This one I know the answer, but I take issue with it: Returnable bottles. A government program allows people to collect empty milk bottles and exchange them for bottles full of milk. Four empty bottles may be exchanged for one full bottle. How many bottles of milk can a family drink if it has collected 24 empty bottles?
by giving away 24 empty bottles they will be given 6 full bottles, they will drink them all and have 6 empty bottles, and they 4 out of them exchanged for another full bottle, they will now be left with 3 empty bottles, having drank 7 botles of milk
That SHOULD be the right answer in my book, but the answer given in the magazine is a bit extraneous. Try to think a little outside the box to alter your answer sightly (like I said, I wouldn't have thought it, so I want to see if one of you do).

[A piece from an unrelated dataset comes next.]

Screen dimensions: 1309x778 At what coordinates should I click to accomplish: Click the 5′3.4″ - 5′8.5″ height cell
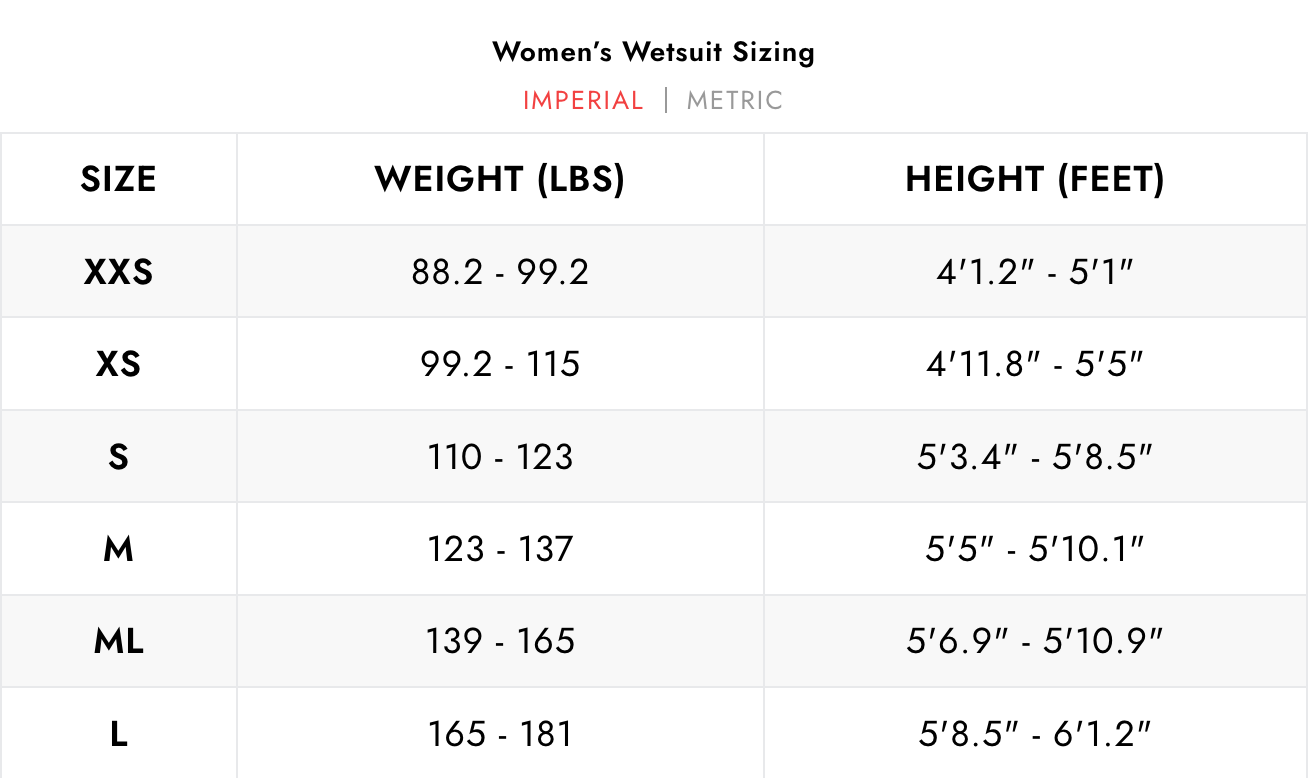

the answer is eight, if they follow this, they have 24 bottles give four empty bottles, get i, now left with 21 after repeating the process they now have 18 it goes lik 24,21,18,15,12,9,6,3,0 and hence they can have 8 bottles of milk
I totally didn't understand that but the answer is right. Here's the ridiculous reasoning given in the book: "It’s not hard to see that the family can drink 6 + 1 = 7 bottles of milk, and it will have three empty bottles left. Then the family can borrow one empty bottle, exchange the four empty bottles for one bottle of milk, drink it, and return the bottle it borrowed. Thus, the family can drink eight bottles of milk." So apparently we are to assume the charitable nature of their neighbors in lending a bottle for exchange.
oops i messed up, i forgot to impose the condition that for transaction to be possible 4 bottles are necessary, so the last transactioin from 3 to 0 will not be possible,
if thats the answer given its not even a mathematical problem then
Right? I'm glad you agreed. It's the only problem in the series where they do not site winners. I suspect people had a distaste for this problem, which is unlike the other problems I posted (also from the same series).
are ur problems part of some series of problems given by an magazine
Exactly. It was called "Quantum". They don't make it anymore.